President Obama in his recent address to a joint session of Congress called for “reform” of the medical “system” in the United States. Since the early 1960s, several prominent figures on the left have pointed to the Ninth Amendment—“The enumeration in the Constitution, of certain rights, shall not be construed to deny or disparage others retained by the people”—in support of federal negation of state policies restricting certain types of sexual and anti-sexual behavior. They overlooked in doing this that the Ninth Amendment’s point was to limit the power of the Federal Government, not to give federal judges the veto over state laws that James Madison failed to persuade the Philadelphia Convention to give to Congress.

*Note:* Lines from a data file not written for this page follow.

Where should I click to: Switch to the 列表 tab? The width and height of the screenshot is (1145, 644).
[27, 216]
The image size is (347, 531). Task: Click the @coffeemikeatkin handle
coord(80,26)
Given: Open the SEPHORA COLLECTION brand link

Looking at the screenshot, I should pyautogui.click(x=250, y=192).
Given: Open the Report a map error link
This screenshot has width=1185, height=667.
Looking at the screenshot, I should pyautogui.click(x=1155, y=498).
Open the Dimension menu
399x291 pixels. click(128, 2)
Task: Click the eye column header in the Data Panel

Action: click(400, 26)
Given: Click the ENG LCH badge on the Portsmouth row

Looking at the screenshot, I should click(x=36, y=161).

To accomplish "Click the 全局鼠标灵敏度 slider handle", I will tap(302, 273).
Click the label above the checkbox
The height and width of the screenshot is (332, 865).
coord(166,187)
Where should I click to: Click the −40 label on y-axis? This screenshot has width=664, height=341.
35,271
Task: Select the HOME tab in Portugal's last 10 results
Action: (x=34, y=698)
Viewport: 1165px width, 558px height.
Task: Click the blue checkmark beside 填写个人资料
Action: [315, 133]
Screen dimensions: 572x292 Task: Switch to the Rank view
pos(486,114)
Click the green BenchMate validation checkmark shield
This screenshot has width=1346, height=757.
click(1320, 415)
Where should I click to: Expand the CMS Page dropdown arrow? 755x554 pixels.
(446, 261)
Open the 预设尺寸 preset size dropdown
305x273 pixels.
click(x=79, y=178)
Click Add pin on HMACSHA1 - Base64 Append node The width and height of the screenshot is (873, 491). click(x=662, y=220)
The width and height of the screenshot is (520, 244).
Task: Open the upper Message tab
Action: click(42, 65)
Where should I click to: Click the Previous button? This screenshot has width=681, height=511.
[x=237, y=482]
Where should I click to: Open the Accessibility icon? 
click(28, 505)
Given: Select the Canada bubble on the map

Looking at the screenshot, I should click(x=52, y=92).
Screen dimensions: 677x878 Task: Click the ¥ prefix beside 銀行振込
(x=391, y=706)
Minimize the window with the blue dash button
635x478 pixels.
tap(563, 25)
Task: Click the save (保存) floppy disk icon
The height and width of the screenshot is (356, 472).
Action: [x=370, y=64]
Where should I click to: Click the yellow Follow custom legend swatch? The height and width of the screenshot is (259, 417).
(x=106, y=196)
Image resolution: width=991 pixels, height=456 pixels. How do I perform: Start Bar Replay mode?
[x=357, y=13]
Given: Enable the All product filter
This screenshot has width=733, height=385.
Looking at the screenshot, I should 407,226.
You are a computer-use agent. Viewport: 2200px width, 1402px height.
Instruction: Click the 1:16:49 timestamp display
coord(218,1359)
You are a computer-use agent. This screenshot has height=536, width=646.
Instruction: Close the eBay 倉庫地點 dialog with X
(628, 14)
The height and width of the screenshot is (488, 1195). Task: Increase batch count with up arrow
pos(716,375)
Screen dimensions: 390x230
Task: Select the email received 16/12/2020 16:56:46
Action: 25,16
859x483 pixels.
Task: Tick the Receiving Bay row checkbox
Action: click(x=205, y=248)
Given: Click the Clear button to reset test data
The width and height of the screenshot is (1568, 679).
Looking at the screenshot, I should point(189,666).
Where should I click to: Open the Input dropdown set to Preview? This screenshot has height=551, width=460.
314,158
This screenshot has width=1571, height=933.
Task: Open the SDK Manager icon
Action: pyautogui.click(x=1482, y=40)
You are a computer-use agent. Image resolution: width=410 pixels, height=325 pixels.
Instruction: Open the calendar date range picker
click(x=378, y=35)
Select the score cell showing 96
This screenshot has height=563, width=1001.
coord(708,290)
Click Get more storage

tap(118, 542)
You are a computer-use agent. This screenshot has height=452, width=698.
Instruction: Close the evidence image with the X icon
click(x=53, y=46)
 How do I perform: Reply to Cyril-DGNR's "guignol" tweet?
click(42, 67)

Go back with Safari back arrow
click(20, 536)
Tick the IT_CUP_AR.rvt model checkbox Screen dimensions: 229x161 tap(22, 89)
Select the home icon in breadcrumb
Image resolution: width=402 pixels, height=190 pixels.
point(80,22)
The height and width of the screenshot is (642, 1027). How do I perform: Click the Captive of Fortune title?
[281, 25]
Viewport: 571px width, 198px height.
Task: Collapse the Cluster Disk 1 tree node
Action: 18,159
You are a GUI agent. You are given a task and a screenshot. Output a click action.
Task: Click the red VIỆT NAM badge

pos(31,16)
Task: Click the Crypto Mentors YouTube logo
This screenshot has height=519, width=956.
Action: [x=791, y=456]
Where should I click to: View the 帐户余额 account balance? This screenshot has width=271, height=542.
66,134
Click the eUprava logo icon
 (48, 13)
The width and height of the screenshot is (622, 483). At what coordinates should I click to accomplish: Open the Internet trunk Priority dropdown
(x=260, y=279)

In other words, the idea that the Ninth Amendment gives people a federal right enforceable against state governments to engage in non-procreative and/or non-marital sexual behavior of various kinds is specious. It seems to me, however, that the right to obtain medical services from whom one will, as well as the right to arrive at a price for medical services in bargaining with one’s physician, are precisely the kinds of behavior traditionally understood to be among the rights of free people in England and, later, America. Although not enumerated, power to infringe on these traditional rights was denied the Federal Government by the Ninth Amendment. In other words, Obama’s health-care proposals anticipate actual violations of the Ninth Amendment. That the inconsistency between their pet provision and their pet program seems to have occurred to no one in legal academia or the Democratic Senate caucus says quite a lot about legal academia and the Democratic Senate caucus.
The Obama administration has barely begun, and yet, on a wide range of issues, the new Democratic era already marks a significant departure from America’s constitutional tradition. Even if you accept that Congress may spend money on anything that comes to mind, and that the secretary of the treasury can decide on his own to print $2.5 trillion (that is, to adopt Zimbabwe as America’s model in matters of economic policy), the first hundred days of Obama-Reid-Pelosi may mark the dawn of something new.
New in America, but old everywhere else. It seems that the Constitution is stone, cold dead, and no one even notices its absence anymore. America, like the Old World countries of 1789, has unlimited government. My unhappy guess is that we will soon see what it is worth.